The co-founder of Ethereum talks about the economy of the rapidly growing Solana blockchain

The co-founder of Ethereum, Joseph Lubin, has questioned the sustainability of competing projects, including the rapidly growing Solana blockchain, because risk capital flows into a number of new cryptocurrency networks.

Ethereum blockchain has developed into one of the most frequently used digital ledger, but faces challenges of competitors such as Solana who have set lower transaction fees to attract users.

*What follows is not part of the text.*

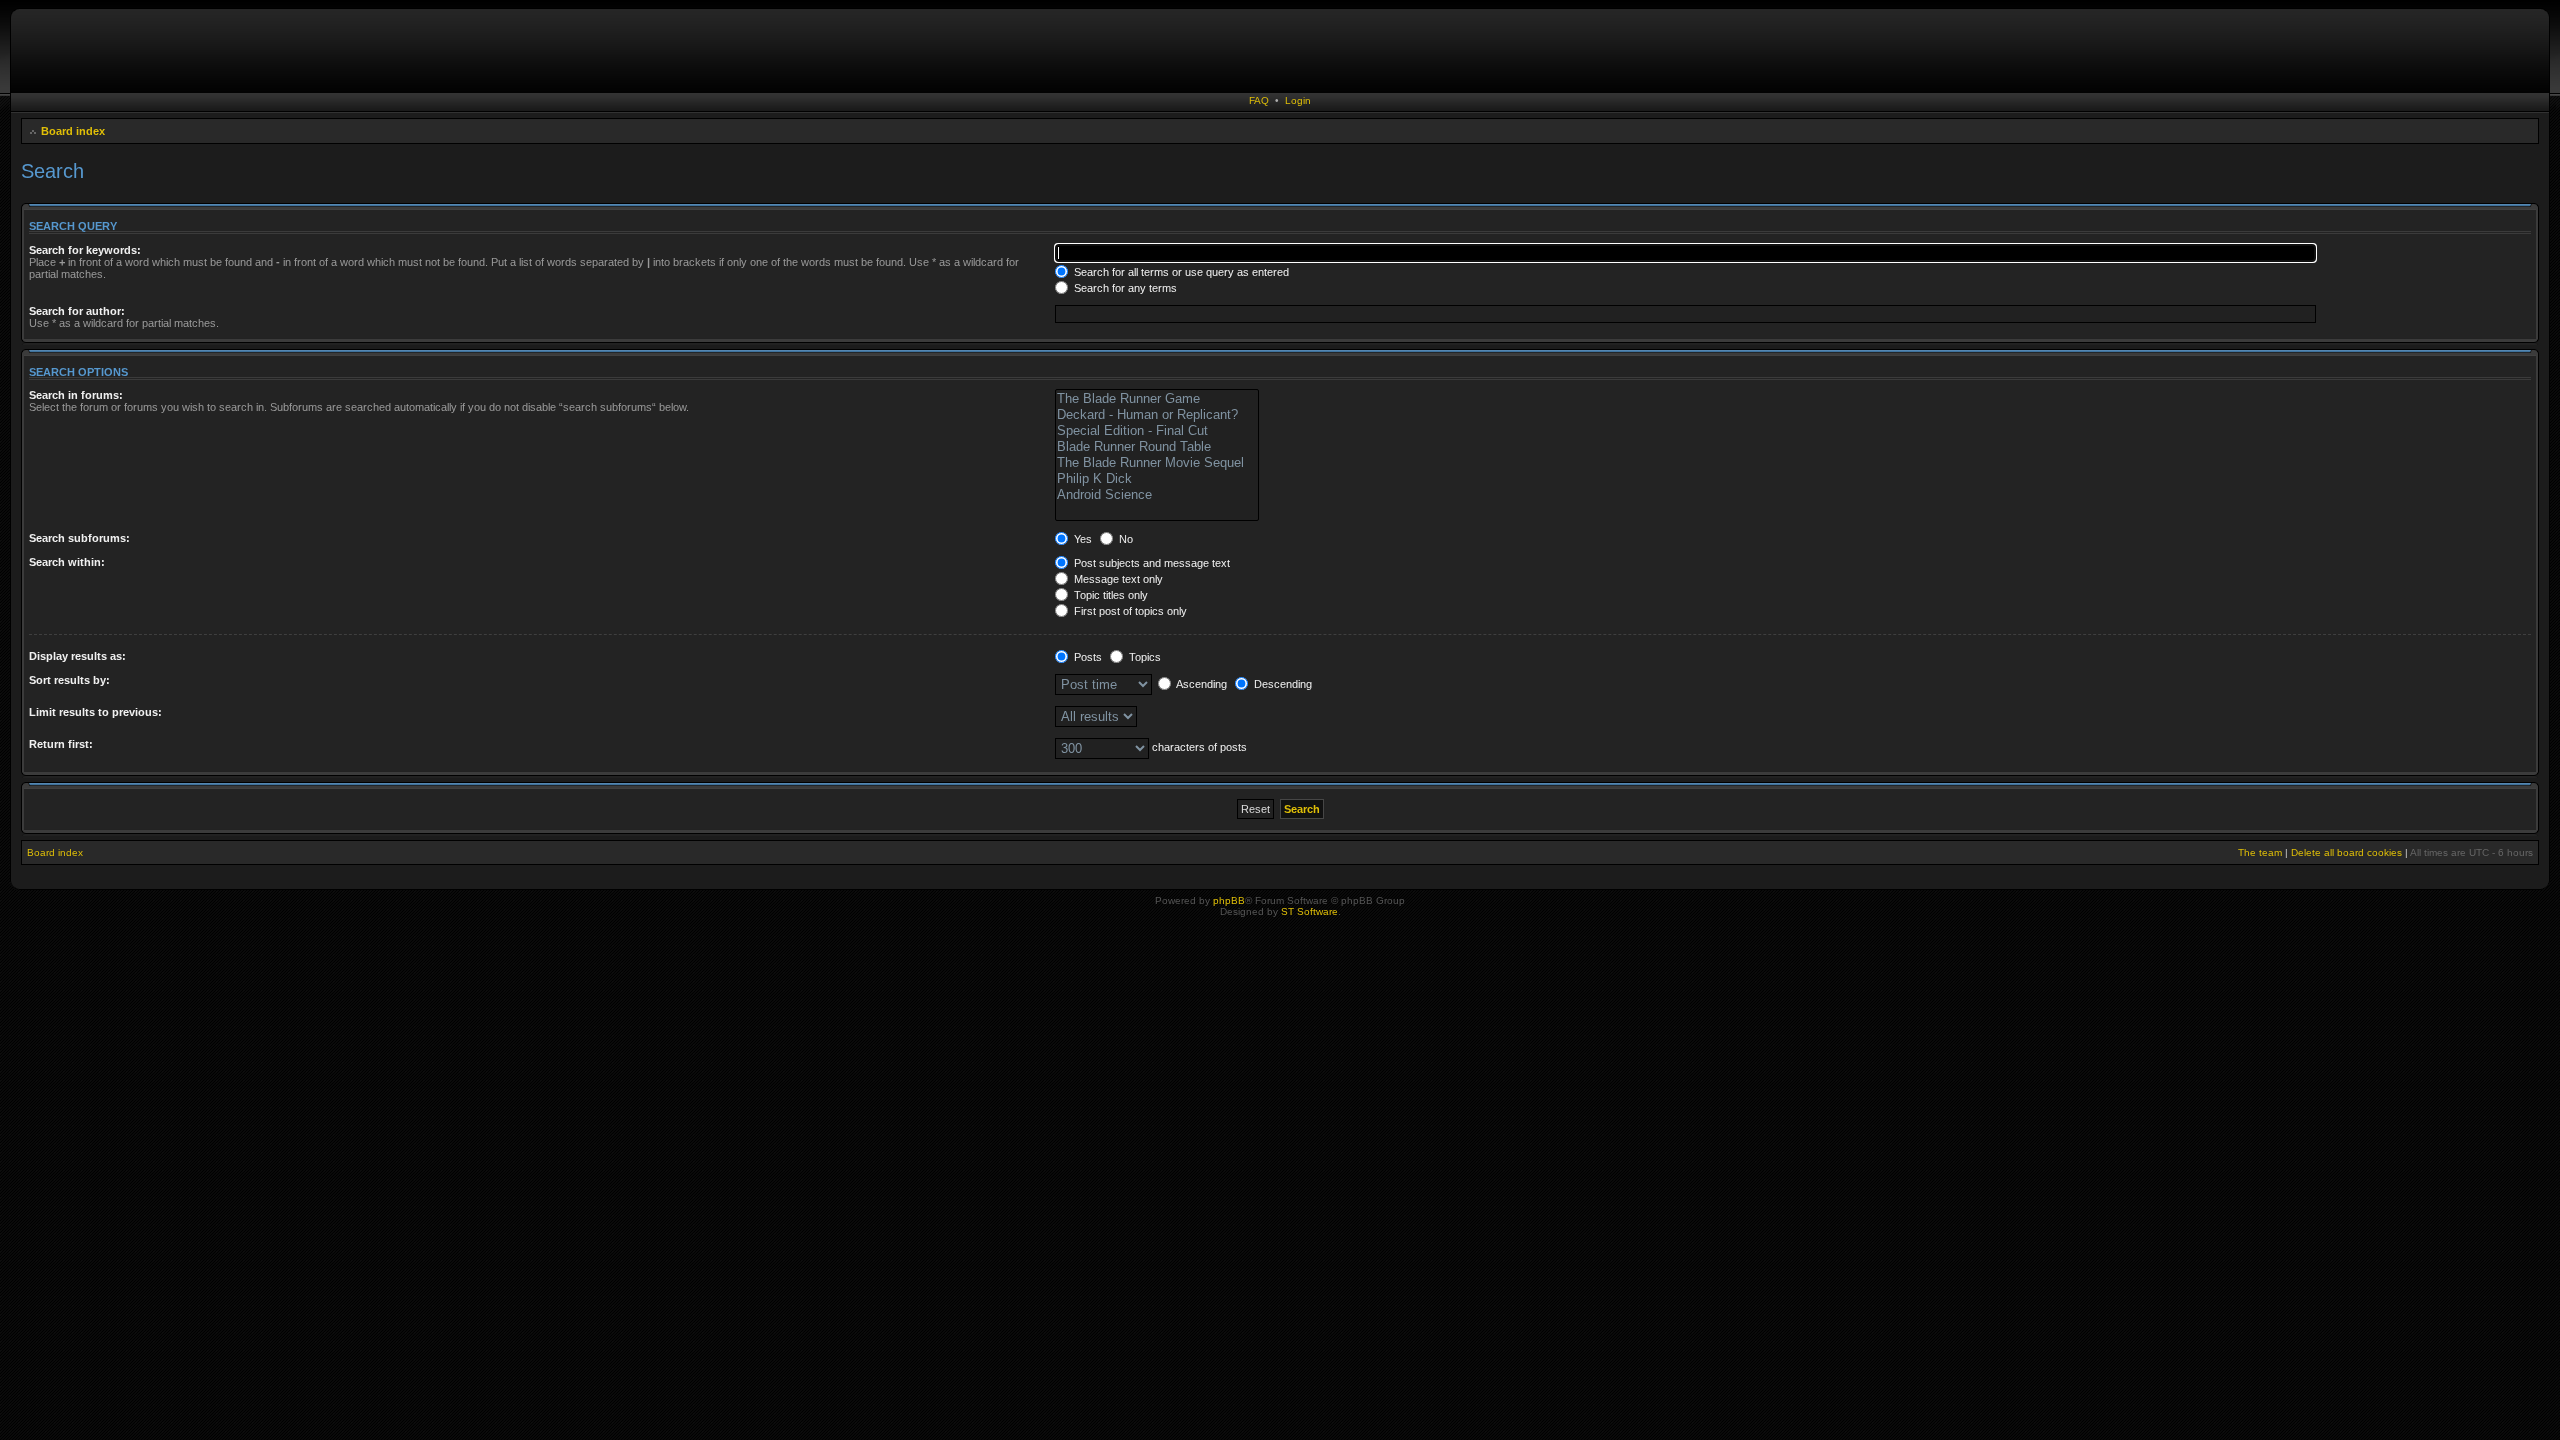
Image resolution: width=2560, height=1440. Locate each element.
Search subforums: (79, 538)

lubin told the Financial Times that Solana, which presents itself as a faster and cheaper alternative to Ethereum, pays excessive rewards to users that validate the transactions in the network, compared with the income generated by these transactions.

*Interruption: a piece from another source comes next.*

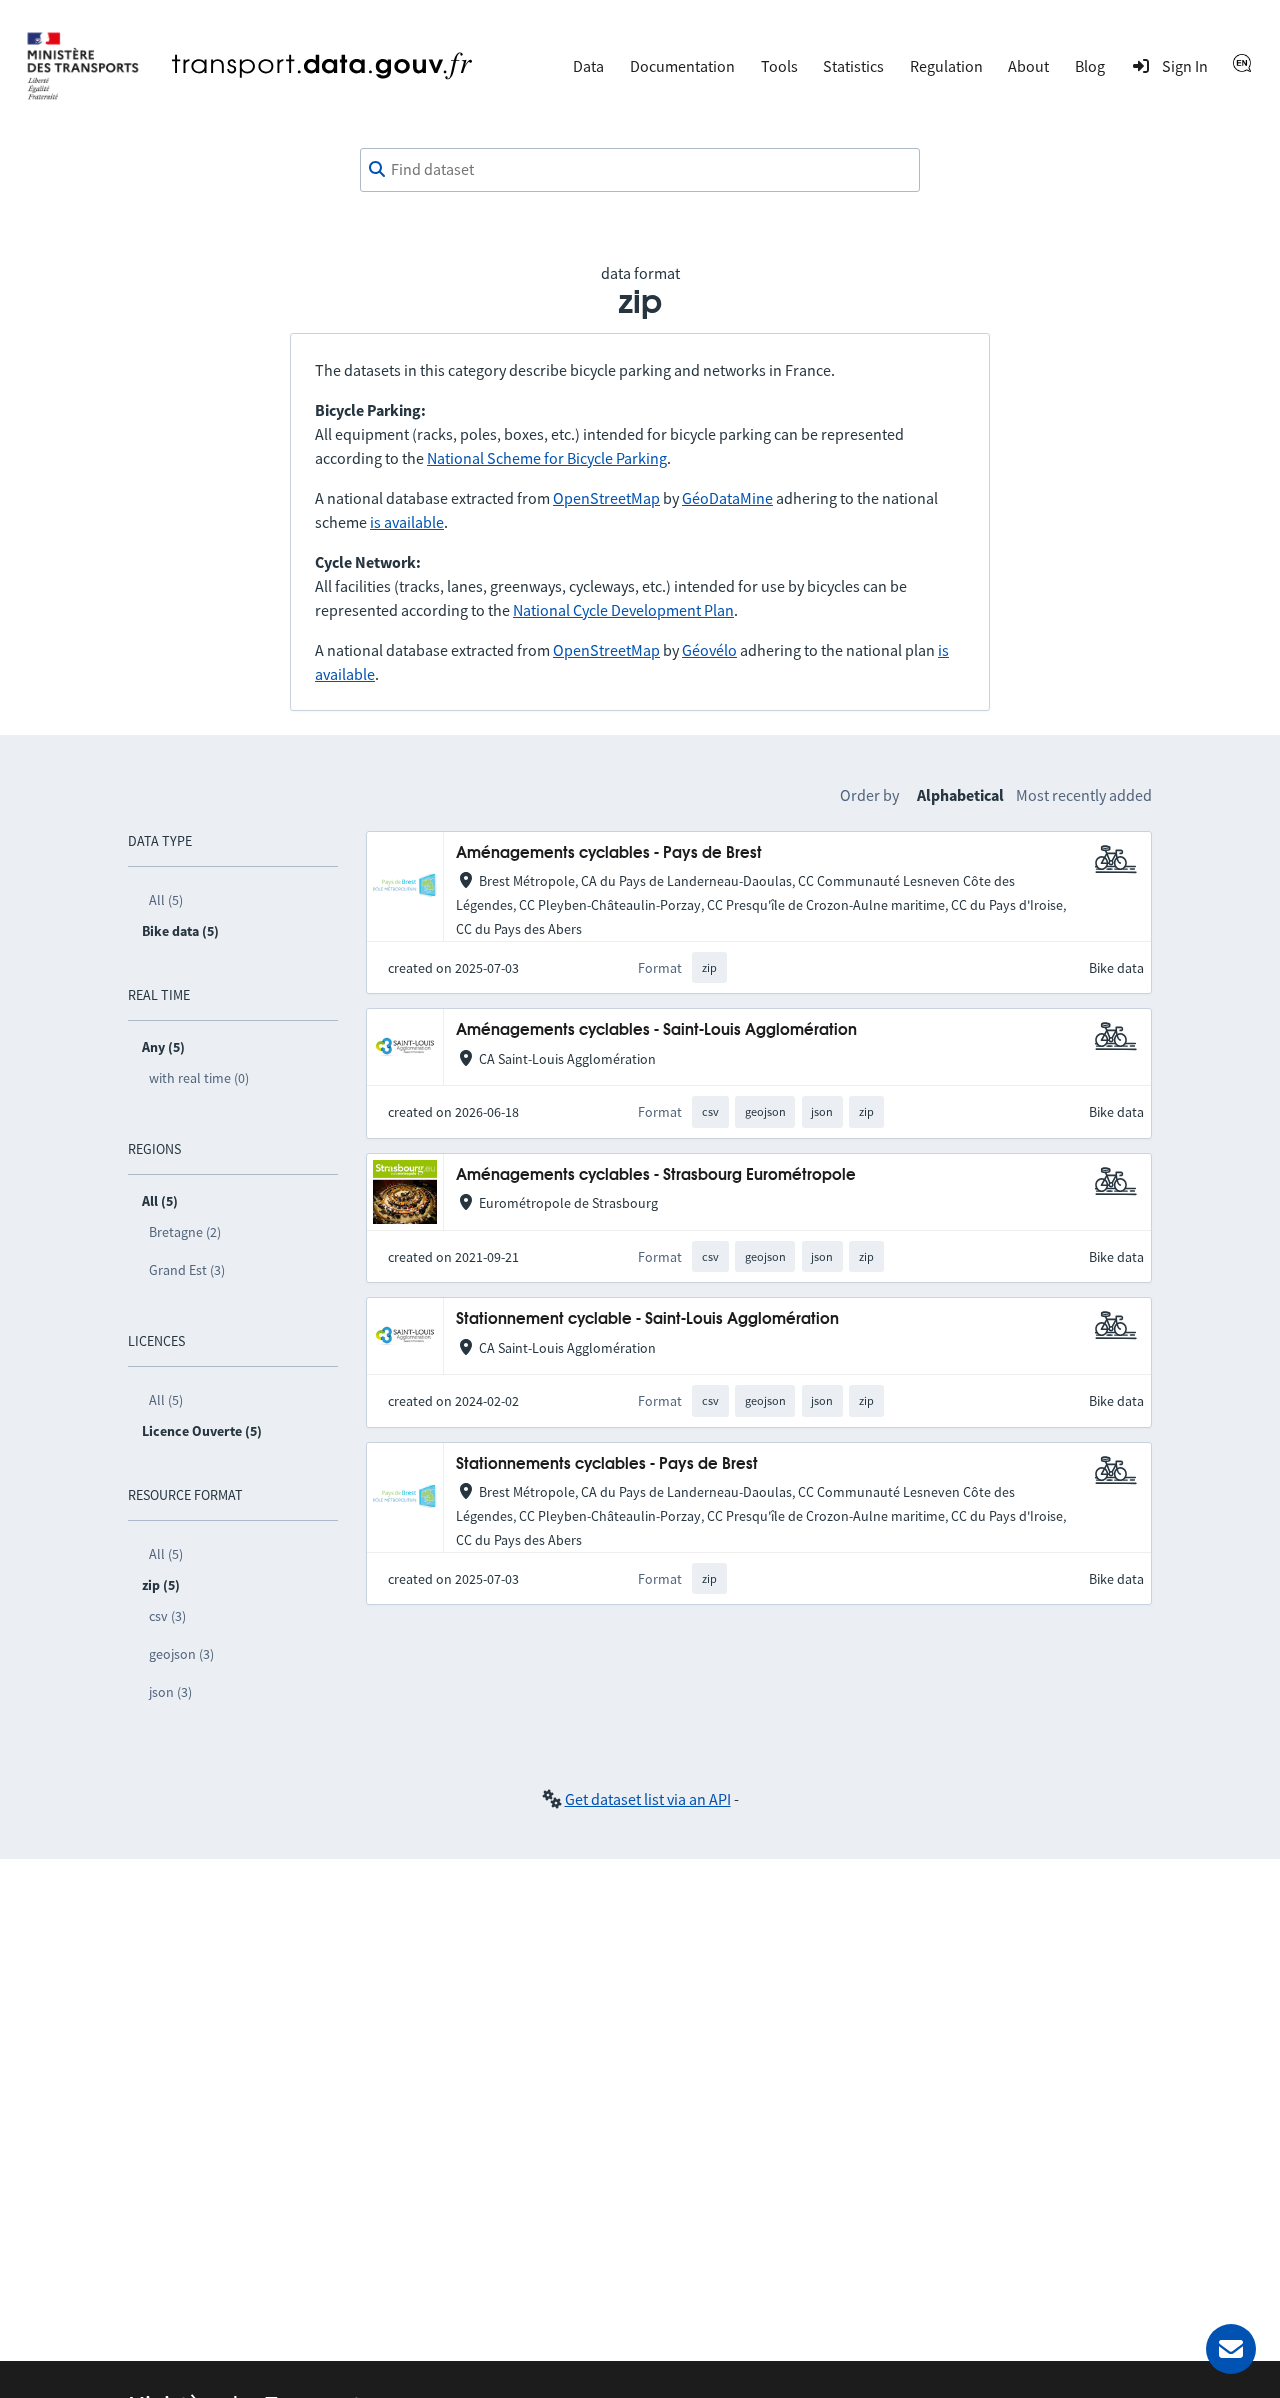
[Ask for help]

Solana "has to find a more sustainable business model for the network," said Lubin.

"That is natural," he said. "All projects in our ecosystem essentially pretend until they do or die."

The rapidly growing blockchain project was confronted with doubts earlier. Some critics have argued that Solana has sacrificed security for more efficiency and the network has experienced several significant failures.

In response to Lubin's criticism, Solana said that "the mere consideration of the protocol revenue does not tell the whole history of the long -term performance" of the economic model of a blockchain.

lubin's comments came as a tech investor made large bets on new projects that try to create more efficient alternatives to Ethereum-including avalanches, Near Protocol and Solana-in a race to benefit from the growing mainstream interest in cryptocurrency applications.

Consensys, a software company for cryptocurrencies led by Lubin and closely associated with Ethereum, announced on Tuesday that it had more than doubled its rating in a new funding round from $ 450 million to $ 7 billion. The company has gained value when an influx of new users turned to its products to navigate in Ethereum.

Ethereum is the most widespread digital ledger for rapidly growing areas such as decentralized finances and non -fungible tokens. Lubin has become one of the project's loudest supporters on Wall Street after participating in the development of the network.

METAMASK, an app developed by Consensys with more than 30 million monthly users, has recorded almost $ 330 million of transaction fees by a function since the end of 2020, with which users can switch between cryptocurrency token to Ethereum.

Risk capital providers invested the new money in Consensys software, a company that Lubin founded with the help of JPMorgan during a restructuring that was completed in 2021.

It comes after almost three dozen former employees of the predecessor company Consensys AG registered in Switzerland recently contested the legality of the restructuring and applied for a special test. The employees claimed that the deal undervested intellectual property behind Metamask and other key products that were transferred to the new company.

lubin said that Consensys was "extremely open" as far as the negotiations with the former employees were concerned and "understood their concerns", and the company's products were effectively "before monetization" at the time of the transaction.

"It is a completely different world in our ecosystem when we cross the gap to the mainstream adoption than it was in the darkest moments of Covid," said Lubin.

Parafi Capital, a cryptocurrency venture company supported by KKR, led the new Consensys financing round. Microsoft, Temasek from Singapore and the second Vision Fund from Softbank also invested.

Consensys refused to comment on whether lubin or other shareholders sold shares in the financing.